PHOTO COURTESY OF THE LUCRETIA LITTLE HISTORY ROOM, MILL VALLEY PUBLIC LIBRARY
Reed's adobe brick house, built in 1836.

So he sailed across the bay to the lovely little cove at the lap of the mountain . . . our own Shelter Cove. Here were the red deer he had seen, herds of magnificent elk, and trees taller than a man had ever glimpsed. On the beach where Richardson [now] intersects with Bridgeway, John Read built his cabin. He became the first white settler of Sausalito, the first foreigner of Marin.

Except for the rare visits of the sailing ships there were no boats on the bay. No domestic commerce between the settlers. Read was not yet 26, but he had a man’s vision. He bought an old hulk, rebuilt it inside and out, fitted it with fine new sails, called it "Hilarita” for the girl he loved, and launched the first ferry between Marin County and the settlement of San Francisco [as Yerba Buena was renamed in 1847]. Three years later, in 1834, Read received a grant to the Corte Madera del Presidio Rancho, a kingly domain taking in the great part of Mill Valley, Strawberry Point, Belvedere and northward along the coast to and beyond California City.

It was a dense, virgin country. With amazing judgment, Read chose a site by a tumbling stream and built the first sawmill in Marin County. You can see the foundations yet in the park off Throckmorton, in Mill Valley. Then he built his adobe.

It was 1836 before John Read fulfilled his dream. At a wedding feast that lasted three days he married Hilarita and brought her in his schooner right up Richardson's Bay which then ran along Miller Avenue. The honeymooners stepped from their barge to their patio, and one of those fabulous dramas of early California days was now enacted.

The hacienda, encircled with a great rampart of mountains, lay in the golden bowl of the valley. The imposing grandeur of Tamalpais commanded the north, the wide blue bay bounded the south and east. In five years, there were four children born to the Reads. On the rolling hills were thousands of cattle, more horses than could be used. The sawmill did a thriving business. Every week the schooner took cargoes of hides, tallow, beaver and otter skins to San Francisco for barter with the traders.

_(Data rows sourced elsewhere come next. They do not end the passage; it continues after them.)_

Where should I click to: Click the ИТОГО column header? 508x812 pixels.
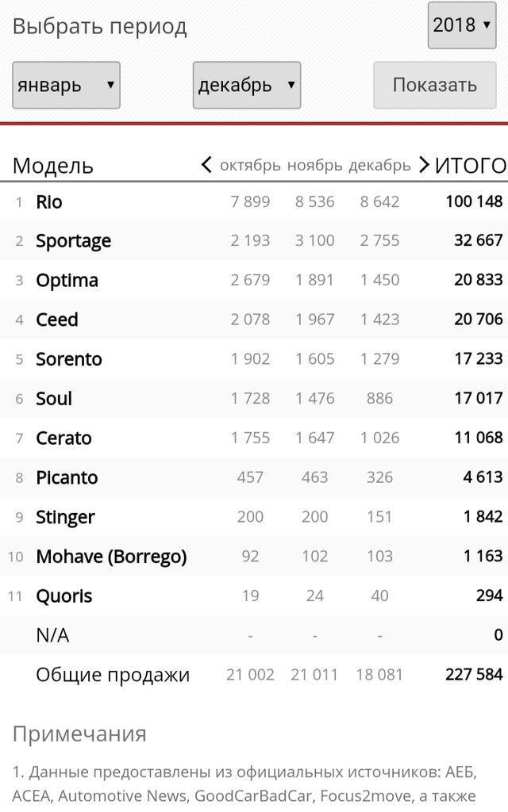click(470, 166)
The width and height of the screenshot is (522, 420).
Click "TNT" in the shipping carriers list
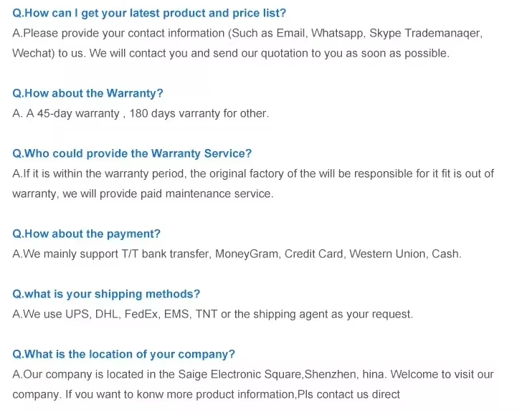[x=207, y=314]
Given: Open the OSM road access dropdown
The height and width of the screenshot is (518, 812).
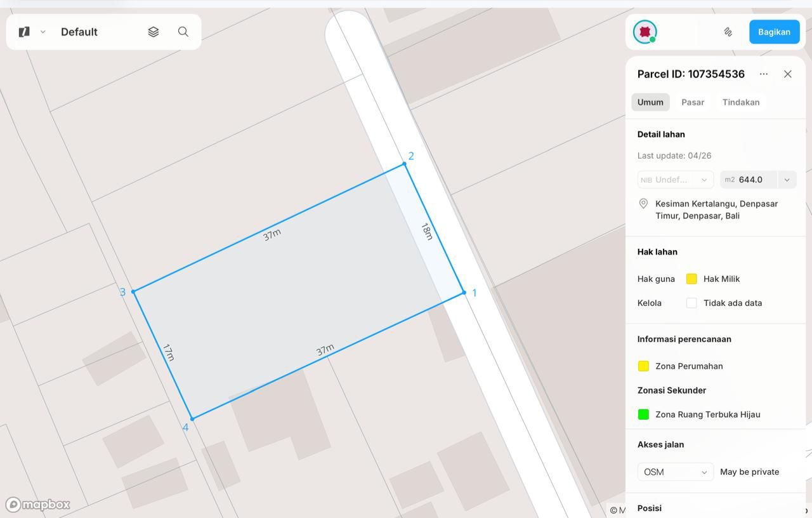Looking at the screenshot, I should coord(676,472).
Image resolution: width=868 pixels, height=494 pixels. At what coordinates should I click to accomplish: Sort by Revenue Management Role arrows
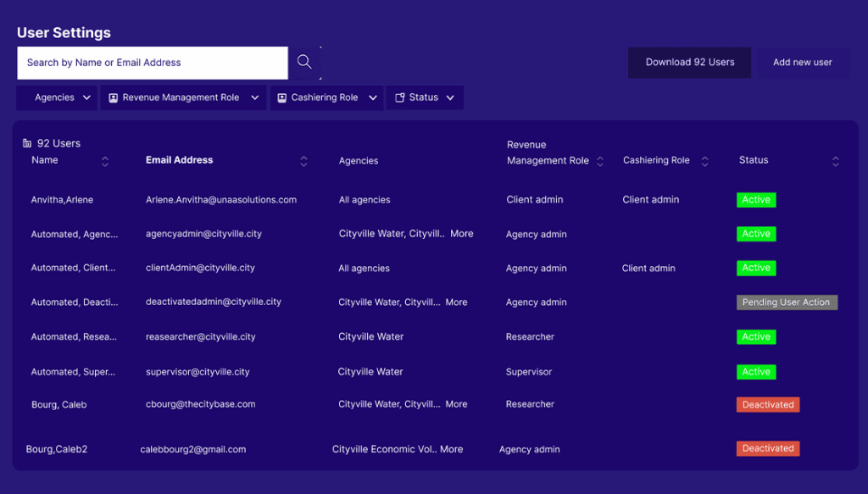point(600,161)
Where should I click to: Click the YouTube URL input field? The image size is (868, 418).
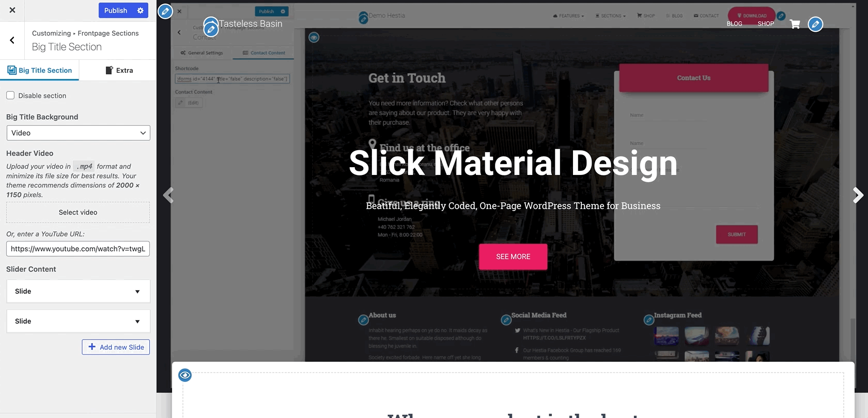pyautogui.click(x=78, y=249)
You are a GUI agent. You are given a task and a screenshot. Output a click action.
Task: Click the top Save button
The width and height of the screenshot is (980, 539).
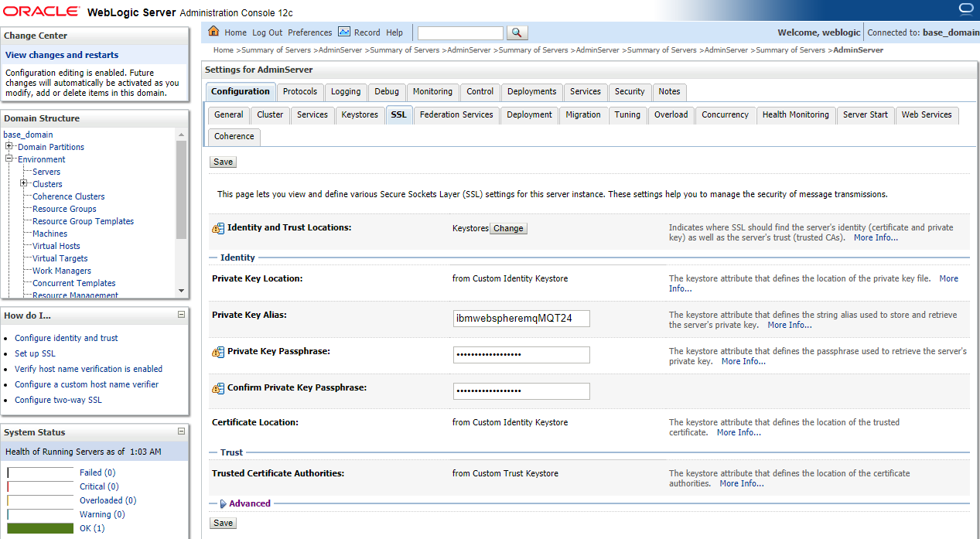tap(223, 162)
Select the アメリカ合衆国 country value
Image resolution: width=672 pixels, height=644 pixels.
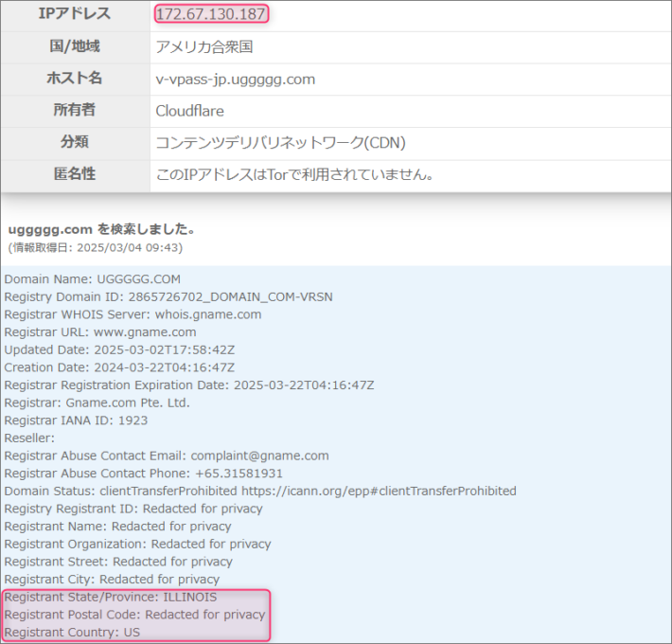tap(204, 47)
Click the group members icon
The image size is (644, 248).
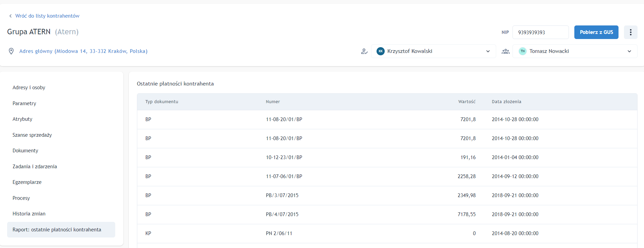[x=506, y=51]
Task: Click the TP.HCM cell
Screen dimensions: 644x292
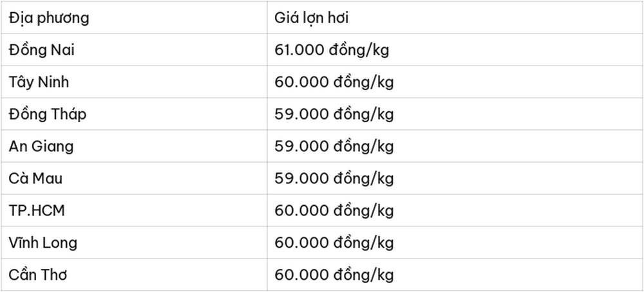Action: click(x=134, y=210)
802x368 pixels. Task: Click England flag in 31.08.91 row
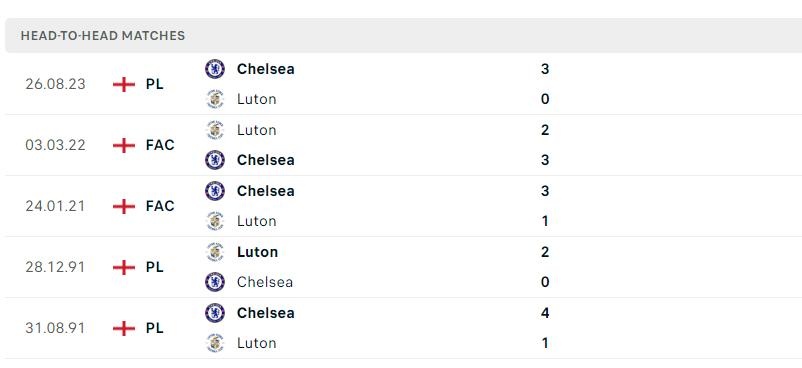click(x=124, y=328)
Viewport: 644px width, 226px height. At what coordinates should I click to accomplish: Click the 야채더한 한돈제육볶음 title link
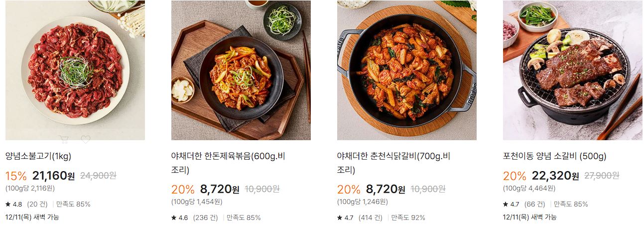pos(228,163)
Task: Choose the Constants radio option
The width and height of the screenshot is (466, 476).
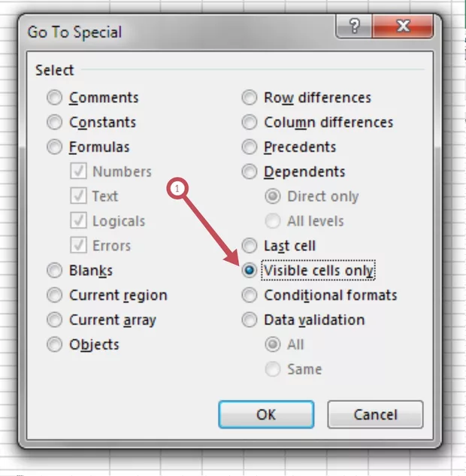Action: coord(55,123)
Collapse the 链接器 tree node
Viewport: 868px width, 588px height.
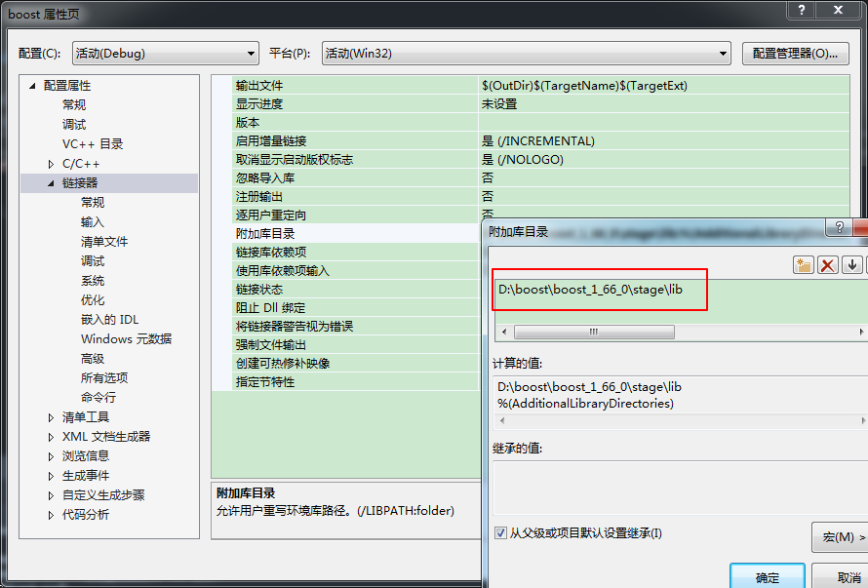click(x=52, y=183)
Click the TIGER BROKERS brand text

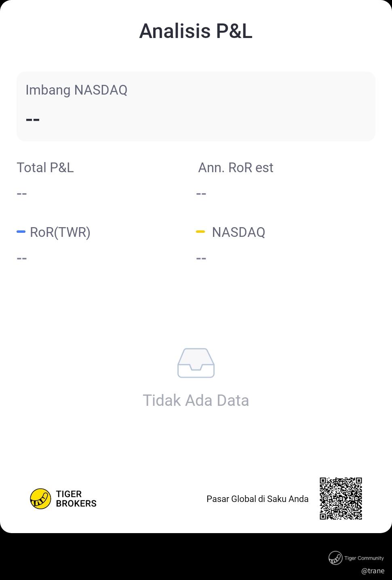pos(76,499)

Read had big plans for himself and his children, but in 1843, when he was only 38, he got a sun-stroke. They carried him from his horse to the hacienda. They had only one remedy in that primitive settlement. They bled him. And he died. His young valiant widow carried on. She lost one little boy; the remaining son, John Joseph Read, and the two girls, Inez and Hilarita, remembered a glamorous childhood. Rodeos with all of California coming in carretas [two-wheeled carts] and on horseback to the valley rancho, meriendas [snacks] at Muir Woods and Bolinas Beach songs at dawn and serenades in moonlight.

Hilarita educated her children as they both had planned. She handed down, intact, the royal acres her husband had developed. Their son John Joseph Read gave his native state all the land needed for the boulevard from Belvedere to California City. In return the road was unromantically named "Tiburon Boulevard.” With the American occupation, the squatters came. They killed the cattle, appropriating tens of thousands to their own use. They took possession of the choicest rancho sites.

Sausalito and Mill Valley have a grand story in their first settler, which both have strangely ignored. No ship of the hundreds now being launched is yet christened for the viking who first sailed a regular ferry across our bay, no monument to the pioneer who first saw the glory of the redwoods and the poetry in a tumbling stream.